Book Reflection: The Hard Thing About Hard Things
It has been two weeks since my last blog post, and I find myself reflecting on the promises I made to myself to write weekly. However, life's unexpected twists took me away – first on a vacation to New York and then dealing with an illness upon my return. Despite my attempts to write during this time, my focus dwindled, and writing a meaningful reflection seemed challenging. But, as I embark on this long journey of writing, I understand that it will have ebbs and flows, and the crucial part is getting back on track when faced with inevitable obstacles.
What matters most is that I keep going.
Now, let me share a secret about myself – I have discovered that I like every book I finish. Unlike movies, which require relatively low commitment, reading demands a higher level of dedication. As a result, I find myself wondering if I genuinely enjoyed the book's
content or simply appreciated the satisfaction of completing it.
Recently, I finished a book that I initially liked, but with time, I have started having mixed feelings about it. I allowed myself to question my feelings this time, exploring the reasons behind my decision to read it. The book in question, "The Hard Things About Hard Things," intrigued me with its alluring title. My curiosity drove me to delve into it. However, upon deeper reflection, I realized other reasons that contributed to my choice.

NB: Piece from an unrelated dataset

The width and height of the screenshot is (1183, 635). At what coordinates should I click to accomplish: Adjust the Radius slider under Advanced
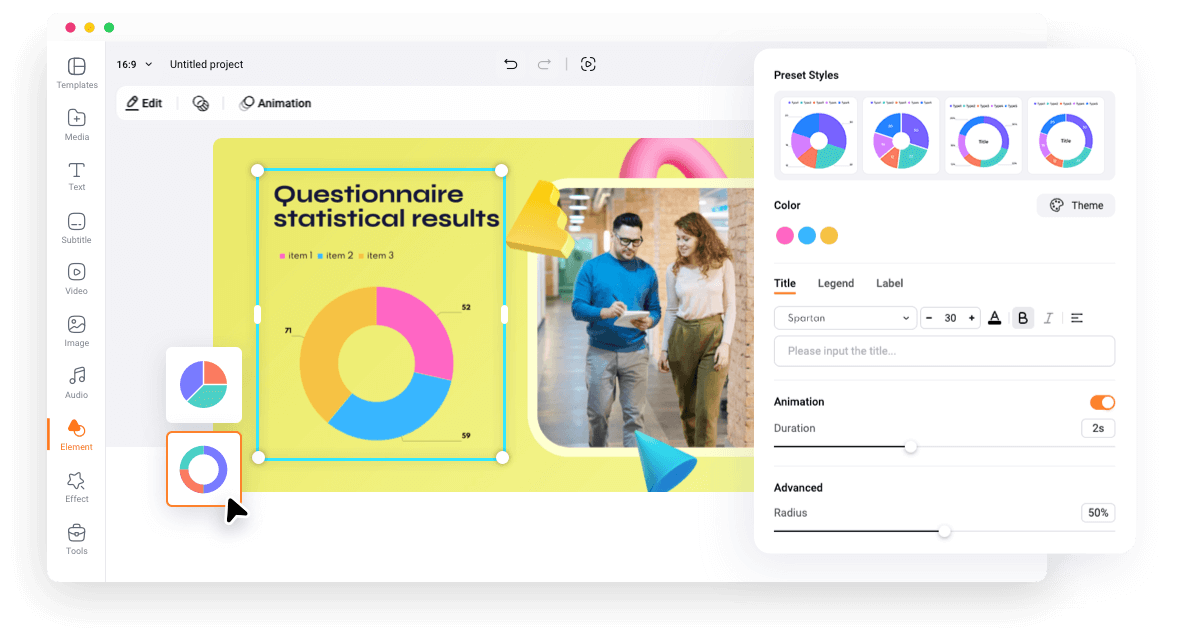coord(944,532)
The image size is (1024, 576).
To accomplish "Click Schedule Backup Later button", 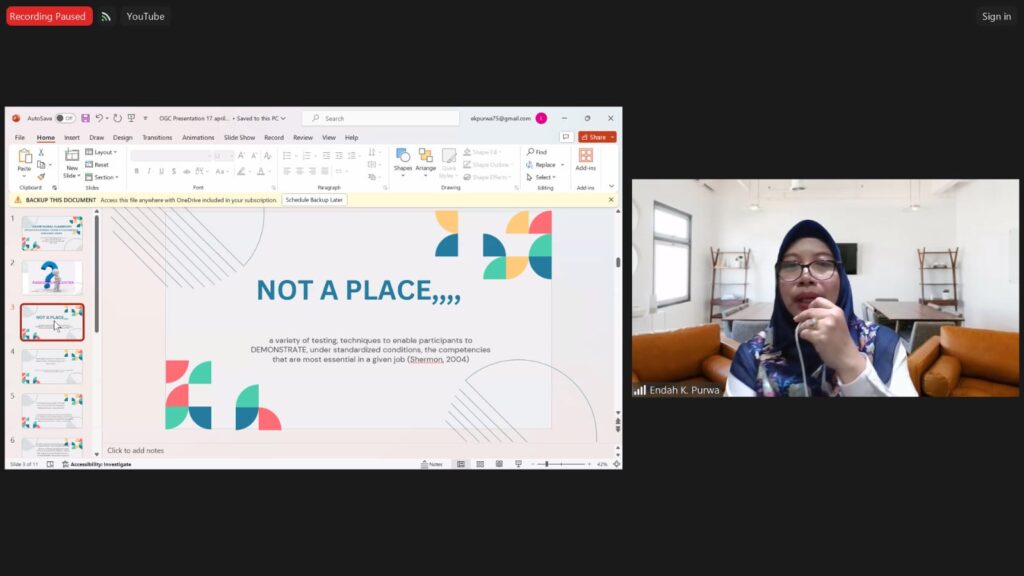I will 314,200.
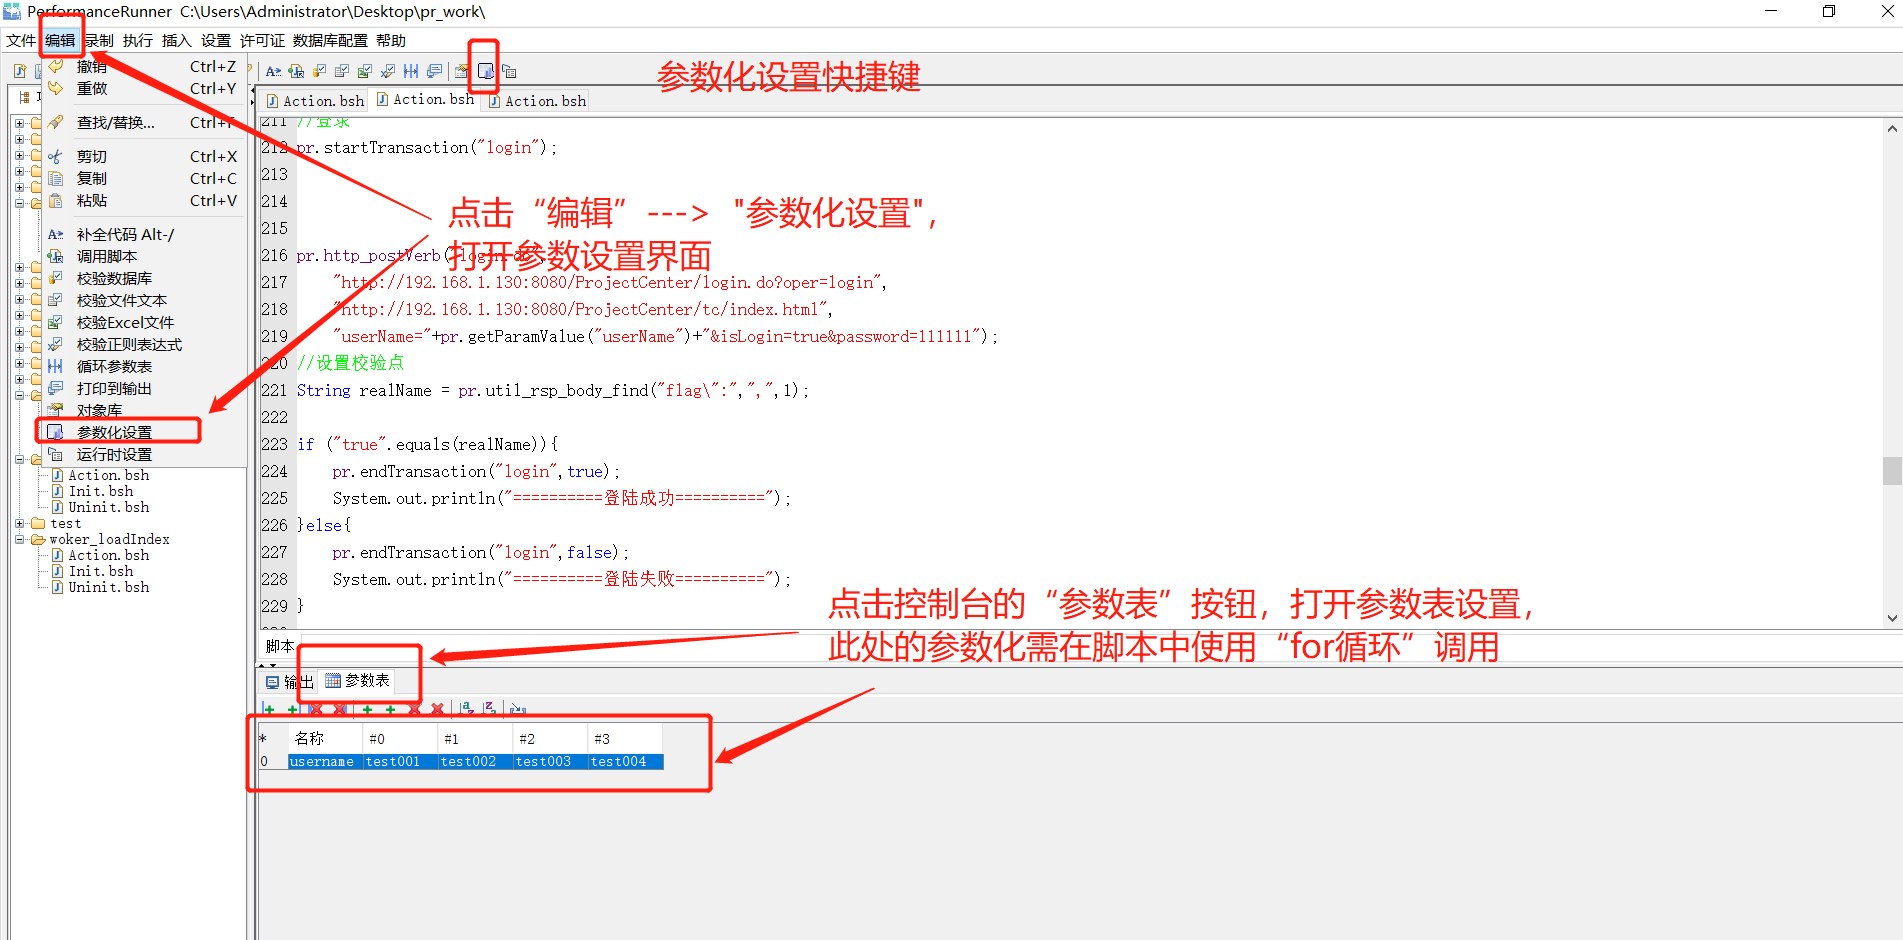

I had previously read "The Startup of You," which advocated treating our lives and careers as startups, embracing competition, network effects, and continuous learning. This perspective opened me up to reading business books as a source of indirect life advice, especially for navigating challenging times. Additionally, as I explore my future possibilities, including the idea of starting my own business, I subconsciously seek clarity on my desires and aspirations.
I primarily consumed this book in audio format while weightlifting at the gym. The empowering stories and accounts of strength and mental fortitude resonated with me as I sought to develop these traits within myself. The author, Ben Horowitz, a successful businessman, investor, and co-founder of Andreessen Horowitz, had a life and experiences that felt unfamiliar yet captivating to me.
Throughout the book, references to rap music, anecdotes about the past decades, and tales of running a billion-dollar company enriched the narrative. When reading a book, I consciously avoid judgment, preferring to reserve it for after the experience. This approach enables me to absorb the unfamiliar and appreciate its value before assessing its relevance.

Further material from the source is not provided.